What is the value that gives you, our patients, the feeling that enough time is allocated to really listen to you, address your concerns and give you real peace of mind for the long term that your dental care is in the hands of professionals with your best interest at heart and who proudly put their name to your dental care and results achieved?

As we plan and carry out your work, we make literally hundreds of observations and decisions based on our knowledge that most patients do not appreciate. How does one put a price on this level of personal dedication, one of the most labour- and skillset-intensive professions in the world and certainly one of those with the highest problems with mental health and suicide rates, to call it expensive?

What happens when you ask for a fee reduction or discount?

THIS is what is most often cut out when patients complain that fees are too “expensive”. The automatic tendency of a professional to give a discount not to “lose” a patient comes from their own slice of the pie. Their own time and remuneration. Nobody else invoicing a dental surgery will reduce their fees for the patient to be able to pay less or the dental surgeon to earn more. The reward for being someone that carries the full ethical, moral and legal responsibility of your welfare and maintaining a compliant practice that caters to your dental problems is around 10% of your fees and this is normally what is discounted when a patient complains that their treatment is too “expensive”.

When you pay £1,000 to a dental practice, your dental surgeon would normally receive around £100 net. Outside city centres where running costs are lower, this may be £200 or even occasionally as much as £300. But statistics from practice accountants and practice sales teams up and down the country suggest that there are very few that achieve this figure, or better, consistently.

Most dentists have seen a real terms cut in their income of around 30% over the last 10 years whilst overheads and time spend in administration have doubled.

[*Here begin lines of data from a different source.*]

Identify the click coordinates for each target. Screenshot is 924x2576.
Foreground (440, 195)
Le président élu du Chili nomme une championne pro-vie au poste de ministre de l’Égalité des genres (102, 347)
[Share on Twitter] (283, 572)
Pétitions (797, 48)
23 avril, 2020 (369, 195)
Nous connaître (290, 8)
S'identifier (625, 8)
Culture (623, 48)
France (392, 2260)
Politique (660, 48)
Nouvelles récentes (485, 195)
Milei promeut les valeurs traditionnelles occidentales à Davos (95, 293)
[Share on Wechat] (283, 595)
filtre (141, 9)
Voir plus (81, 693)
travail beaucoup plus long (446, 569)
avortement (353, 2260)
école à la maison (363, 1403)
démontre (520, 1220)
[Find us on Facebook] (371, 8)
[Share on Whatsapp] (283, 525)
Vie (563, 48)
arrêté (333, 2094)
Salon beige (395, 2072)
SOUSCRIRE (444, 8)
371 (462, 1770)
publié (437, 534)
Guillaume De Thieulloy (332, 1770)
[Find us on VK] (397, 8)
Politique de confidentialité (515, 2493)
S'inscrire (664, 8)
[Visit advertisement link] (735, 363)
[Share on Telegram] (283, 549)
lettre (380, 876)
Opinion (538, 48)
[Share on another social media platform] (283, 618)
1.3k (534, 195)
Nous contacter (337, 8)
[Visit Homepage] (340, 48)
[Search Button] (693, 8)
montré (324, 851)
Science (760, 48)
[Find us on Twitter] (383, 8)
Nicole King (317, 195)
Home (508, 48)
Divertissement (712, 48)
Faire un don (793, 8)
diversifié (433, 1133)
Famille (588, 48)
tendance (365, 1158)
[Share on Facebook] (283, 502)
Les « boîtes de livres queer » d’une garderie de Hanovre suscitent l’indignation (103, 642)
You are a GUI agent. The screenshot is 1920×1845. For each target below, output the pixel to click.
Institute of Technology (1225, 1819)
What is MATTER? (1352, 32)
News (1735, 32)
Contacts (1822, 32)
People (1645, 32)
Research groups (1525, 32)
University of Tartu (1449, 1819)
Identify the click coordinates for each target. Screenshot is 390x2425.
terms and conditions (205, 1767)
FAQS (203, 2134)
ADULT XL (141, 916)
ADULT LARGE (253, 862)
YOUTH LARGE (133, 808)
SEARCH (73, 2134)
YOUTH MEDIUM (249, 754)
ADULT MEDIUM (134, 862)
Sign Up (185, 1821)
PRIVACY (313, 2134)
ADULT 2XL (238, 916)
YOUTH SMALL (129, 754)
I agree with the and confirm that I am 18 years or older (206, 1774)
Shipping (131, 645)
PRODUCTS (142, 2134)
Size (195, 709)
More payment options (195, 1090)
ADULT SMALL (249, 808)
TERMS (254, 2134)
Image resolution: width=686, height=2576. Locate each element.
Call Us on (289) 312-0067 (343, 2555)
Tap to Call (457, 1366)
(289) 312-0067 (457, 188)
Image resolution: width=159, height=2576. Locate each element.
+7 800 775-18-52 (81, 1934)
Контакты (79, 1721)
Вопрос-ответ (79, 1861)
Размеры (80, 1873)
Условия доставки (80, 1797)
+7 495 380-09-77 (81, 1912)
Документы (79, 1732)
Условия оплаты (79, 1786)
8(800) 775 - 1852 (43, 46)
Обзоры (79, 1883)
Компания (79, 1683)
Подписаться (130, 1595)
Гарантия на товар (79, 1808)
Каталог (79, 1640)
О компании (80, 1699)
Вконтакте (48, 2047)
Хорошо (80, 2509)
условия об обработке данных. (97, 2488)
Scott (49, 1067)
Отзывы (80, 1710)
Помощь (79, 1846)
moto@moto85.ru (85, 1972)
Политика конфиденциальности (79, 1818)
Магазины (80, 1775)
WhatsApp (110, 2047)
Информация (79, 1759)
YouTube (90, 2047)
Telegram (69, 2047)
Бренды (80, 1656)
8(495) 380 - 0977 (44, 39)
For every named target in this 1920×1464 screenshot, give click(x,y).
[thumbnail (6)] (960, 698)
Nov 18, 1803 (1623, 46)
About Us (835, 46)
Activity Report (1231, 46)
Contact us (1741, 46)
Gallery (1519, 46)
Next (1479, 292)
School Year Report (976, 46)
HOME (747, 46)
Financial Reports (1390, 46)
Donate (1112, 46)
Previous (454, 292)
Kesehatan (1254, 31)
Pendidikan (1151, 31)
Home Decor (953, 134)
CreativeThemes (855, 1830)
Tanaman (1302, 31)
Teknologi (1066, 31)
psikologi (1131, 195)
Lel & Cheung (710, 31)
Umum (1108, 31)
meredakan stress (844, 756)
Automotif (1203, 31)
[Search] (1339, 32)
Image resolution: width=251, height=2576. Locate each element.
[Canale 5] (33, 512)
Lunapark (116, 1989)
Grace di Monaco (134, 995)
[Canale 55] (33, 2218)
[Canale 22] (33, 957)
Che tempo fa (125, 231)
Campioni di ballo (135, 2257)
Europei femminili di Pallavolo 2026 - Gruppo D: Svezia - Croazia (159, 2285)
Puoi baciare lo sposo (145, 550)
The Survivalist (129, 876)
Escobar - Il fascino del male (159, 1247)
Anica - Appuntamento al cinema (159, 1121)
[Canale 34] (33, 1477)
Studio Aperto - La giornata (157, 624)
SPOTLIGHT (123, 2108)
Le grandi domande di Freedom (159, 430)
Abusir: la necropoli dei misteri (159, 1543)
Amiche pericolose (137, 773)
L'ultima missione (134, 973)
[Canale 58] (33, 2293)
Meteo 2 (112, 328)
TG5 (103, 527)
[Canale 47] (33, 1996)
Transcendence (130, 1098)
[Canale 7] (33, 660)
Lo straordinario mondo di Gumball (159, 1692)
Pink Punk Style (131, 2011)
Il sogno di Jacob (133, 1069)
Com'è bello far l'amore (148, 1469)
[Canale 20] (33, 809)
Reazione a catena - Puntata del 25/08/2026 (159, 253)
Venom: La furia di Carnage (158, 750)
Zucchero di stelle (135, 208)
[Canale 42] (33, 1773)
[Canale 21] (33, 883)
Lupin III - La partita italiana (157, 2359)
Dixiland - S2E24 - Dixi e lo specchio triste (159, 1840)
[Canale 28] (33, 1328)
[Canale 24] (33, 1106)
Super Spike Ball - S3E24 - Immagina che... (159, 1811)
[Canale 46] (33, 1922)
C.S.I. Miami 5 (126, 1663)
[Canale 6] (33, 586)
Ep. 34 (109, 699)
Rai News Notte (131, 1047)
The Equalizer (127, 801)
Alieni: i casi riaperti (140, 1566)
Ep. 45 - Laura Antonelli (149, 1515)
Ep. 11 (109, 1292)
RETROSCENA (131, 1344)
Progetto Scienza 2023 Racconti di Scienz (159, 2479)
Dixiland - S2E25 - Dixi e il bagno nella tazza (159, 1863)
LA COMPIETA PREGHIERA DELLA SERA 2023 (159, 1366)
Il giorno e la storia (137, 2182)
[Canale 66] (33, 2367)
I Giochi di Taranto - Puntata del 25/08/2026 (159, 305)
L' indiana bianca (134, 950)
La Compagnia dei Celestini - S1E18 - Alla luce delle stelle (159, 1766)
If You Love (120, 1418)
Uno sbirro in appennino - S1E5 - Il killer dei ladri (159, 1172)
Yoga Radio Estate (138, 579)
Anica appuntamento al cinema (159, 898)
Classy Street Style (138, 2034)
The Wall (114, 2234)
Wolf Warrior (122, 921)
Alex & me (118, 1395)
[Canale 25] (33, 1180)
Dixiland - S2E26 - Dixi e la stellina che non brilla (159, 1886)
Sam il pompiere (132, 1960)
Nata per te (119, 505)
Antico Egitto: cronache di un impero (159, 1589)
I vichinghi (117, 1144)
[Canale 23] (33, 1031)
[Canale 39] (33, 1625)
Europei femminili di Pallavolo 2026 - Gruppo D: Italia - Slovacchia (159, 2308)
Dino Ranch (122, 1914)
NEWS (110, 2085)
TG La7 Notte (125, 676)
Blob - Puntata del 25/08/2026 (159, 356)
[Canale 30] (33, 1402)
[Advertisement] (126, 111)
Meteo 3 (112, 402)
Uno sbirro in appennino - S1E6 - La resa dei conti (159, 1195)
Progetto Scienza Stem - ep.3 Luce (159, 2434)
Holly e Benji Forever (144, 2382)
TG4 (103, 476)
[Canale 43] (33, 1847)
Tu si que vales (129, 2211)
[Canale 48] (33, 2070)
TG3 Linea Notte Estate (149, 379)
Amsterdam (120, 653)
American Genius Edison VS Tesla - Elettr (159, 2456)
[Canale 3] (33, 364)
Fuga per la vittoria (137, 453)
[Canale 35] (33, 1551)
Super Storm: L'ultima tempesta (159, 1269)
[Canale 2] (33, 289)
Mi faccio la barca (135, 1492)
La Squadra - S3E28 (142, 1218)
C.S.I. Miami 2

Dental surgeons are not expensive. They are often the least costly aspect of your dental care but carry the greatest burden of responsibility. One error can spell the end of their careers due to the current litigious nature of healthcare in this country which is the most litigious in the world, even more than the US.

Dental care is costly. Running a modern, compliant business that enables us to provide the immense skillset that we train for and love to do, with adequate allocated time to do a correct job in an environment that makes you feel cared for, is expensive, not just for you, but also for us. This is the same as any quality business that has trading facilities and face to face contact with their clients.

But for those that can benefit from what modern dental care can provide, only a tiny percentage claim that we are “expensive” at the end of treatment. They then understand the value and realise that as with all things in life, quality has a hidden cost and cutting corners by trying to do things cheaply often has a much higher cost. One of our patients once said “There is nothing more expensive than cheap dentistry” after having had work done cheaply but poorly abroad that required extensive revision. Not just financially, but biologically and time-wise.

Prevention is always better than cure. Paying a hygienist to look after your teeth every 3-6 months is infinitely better value than neglecting everything until thousands of pounds of dental work is required. Yet over 50% of the population still do not see a hygienist.

Dentistry is not expensive. Dental neglect is expensive.

Quality dental care may just be the best value for money you ever receive.